I want to start by saying: Abuela is not a villain in this story. She is a complicated human who, like Mirabel, was not given a gift. She suffered a terrible trauma and made choices to protect her family. Unfortunately, when we do not heal from trauma- our fear turns into a kind of control that will inevitably cause harm to those we love the most.
The dynamic created from that fear and control reminded me of things I have seen and experienced in various structures (the church, patriarchy, white supremacy, capitalism etc).

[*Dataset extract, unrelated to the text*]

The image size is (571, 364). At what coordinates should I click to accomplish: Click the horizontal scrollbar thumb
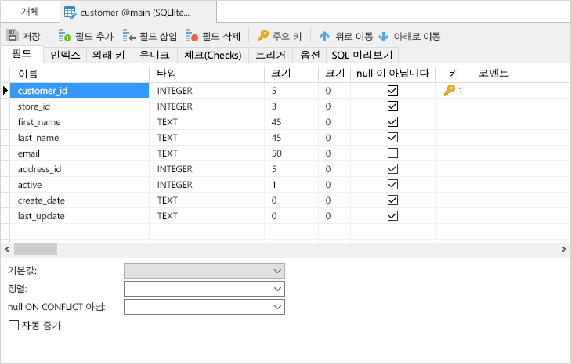click(x=35, y=249)
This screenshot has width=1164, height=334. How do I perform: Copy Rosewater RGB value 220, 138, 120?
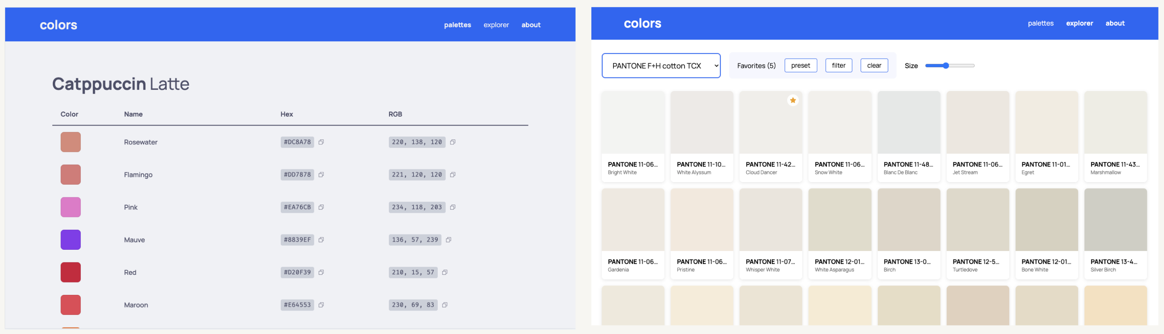click(452, 142)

Look at all the gifted women in this family who serve the needs of “the family” regardless of how exhausted they are or how much they don’t want to do it. Luisa is called upon to carry the literal weight of everything - and no one (save Dolores) seems to notice she’s not okay (hello, moms who are expected to keep giving when they are burnt out). Isabela, master of “keeping up appearances,” is willing to get married even though it’s not what she wants- like the good pastor’s wife who keeps a smile on her face despite the fact she’d like to say what she’s thinking just once!
And, there’s Mirabel, who works twice as hard to get half as far through no fault of her own. She doubts her own worth because of a structure that was created by and for people who possess privilege she does not have access to (lookin at you, ‘merica!).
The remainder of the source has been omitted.